** MATERIAL TO PROCESS follows **
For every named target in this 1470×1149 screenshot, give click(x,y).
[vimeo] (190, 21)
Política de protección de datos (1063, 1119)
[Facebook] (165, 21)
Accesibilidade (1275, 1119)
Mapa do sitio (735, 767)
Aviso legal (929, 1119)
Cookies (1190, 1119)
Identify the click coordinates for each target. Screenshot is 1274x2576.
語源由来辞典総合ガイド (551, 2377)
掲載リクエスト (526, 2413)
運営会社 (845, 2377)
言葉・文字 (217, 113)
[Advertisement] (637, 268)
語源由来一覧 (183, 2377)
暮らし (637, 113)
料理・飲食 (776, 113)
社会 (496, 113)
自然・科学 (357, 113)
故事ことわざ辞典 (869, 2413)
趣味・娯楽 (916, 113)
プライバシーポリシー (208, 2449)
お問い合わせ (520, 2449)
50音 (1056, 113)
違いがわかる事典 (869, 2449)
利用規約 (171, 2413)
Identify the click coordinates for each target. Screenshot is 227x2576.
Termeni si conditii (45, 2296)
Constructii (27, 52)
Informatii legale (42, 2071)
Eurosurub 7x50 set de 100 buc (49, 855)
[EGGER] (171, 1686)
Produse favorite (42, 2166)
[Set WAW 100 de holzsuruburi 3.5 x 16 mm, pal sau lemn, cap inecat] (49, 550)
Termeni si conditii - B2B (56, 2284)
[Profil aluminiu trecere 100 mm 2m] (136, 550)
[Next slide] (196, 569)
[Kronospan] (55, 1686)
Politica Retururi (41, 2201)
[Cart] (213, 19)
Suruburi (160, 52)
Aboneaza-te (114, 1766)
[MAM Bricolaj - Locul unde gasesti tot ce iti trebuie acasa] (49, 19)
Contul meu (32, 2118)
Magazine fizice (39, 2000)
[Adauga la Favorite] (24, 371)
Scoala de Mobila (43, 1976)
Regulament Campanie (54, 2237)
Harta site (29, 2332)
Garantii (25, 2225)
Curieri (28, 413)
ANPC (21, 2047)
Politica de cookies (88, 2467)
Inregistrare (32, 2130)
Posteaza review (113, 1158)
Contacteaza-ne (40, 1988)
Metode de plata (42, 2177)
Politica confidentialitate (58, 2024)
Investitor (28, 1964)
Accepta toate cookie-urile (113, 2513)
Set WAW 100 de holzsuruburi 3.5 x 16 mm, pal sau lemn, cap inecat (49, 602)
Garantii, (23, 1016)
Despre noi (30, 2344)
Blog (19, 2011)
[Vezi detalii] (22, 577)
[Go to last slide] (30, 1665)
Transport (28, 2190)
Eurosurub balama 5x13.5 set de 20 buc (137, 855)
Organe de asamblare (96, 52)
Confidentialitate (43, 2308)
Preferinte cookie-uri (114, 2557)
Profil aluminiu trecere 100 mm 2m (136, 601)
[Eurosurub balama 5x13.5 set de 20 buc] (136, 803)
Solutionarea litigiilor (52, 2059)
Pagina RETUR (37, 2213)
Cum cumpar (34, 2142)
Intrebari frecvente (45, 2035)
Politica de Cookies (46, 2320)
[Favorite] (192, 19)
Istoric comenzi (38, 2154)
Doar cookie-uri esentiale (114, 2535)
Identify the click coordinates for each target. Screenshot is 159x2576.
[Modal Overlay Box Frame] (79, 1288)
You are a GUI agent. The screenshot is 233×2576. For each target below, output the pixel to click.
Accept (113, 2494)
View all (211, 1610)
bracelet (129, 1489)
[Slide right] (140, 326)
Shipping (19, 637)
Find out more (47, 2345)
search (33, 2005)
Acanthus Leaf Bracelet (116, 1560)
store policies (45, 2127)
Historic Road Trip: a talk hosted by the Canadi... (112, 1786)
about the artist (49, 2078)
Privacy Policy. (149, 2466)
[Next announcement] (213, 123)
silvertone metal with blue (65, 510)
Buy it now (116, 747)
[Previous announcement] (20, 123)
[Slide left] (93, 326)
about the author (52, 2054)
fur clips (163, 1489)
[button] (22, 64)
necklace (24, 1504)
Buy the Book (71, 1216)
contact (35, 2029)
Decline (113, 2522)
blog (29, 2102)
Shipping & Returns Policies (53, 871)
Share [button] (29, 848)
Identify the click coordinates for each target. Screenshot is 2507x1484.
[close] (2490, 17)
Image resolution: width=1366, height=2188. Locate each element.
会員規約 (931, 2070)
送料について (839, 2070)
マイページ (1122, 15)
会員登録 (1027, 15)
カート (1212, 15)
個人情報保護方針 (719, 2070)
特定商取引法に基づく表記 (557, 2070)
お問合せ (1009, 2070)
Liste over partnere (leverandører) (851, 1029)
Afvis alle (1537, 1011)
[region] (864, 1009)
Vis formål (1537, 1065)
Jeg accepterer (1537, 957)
** End of MATERIAL TO PROCESS **
● **WORK INSTRUCTION**: Please transcribe exactly the lines above from the line that has "Suruburi (160, 52)" up to and including the line that has "ANPC (21, 2047)"; no other line belongs in the answer.

● **FINISHED EXERCISE**:
Suruburi (160, 52)
Aboneaza-te (114, 1766)
[MAM Bricolaj - Locul unde gasesti tot ce iti trebuie acasa] (49, 19)
Contul meu (32, 2118)
Magazine fizice (39, 2000)
[Adauga la Favorite] (24, 371)
Scoala de Mobila (43, 1976)
Regulament Campanie (54, 2237)
Harta site (29, 2332)
Garantii (25, 2225)
Curieri (28, 413)
ANPC (21, 2047)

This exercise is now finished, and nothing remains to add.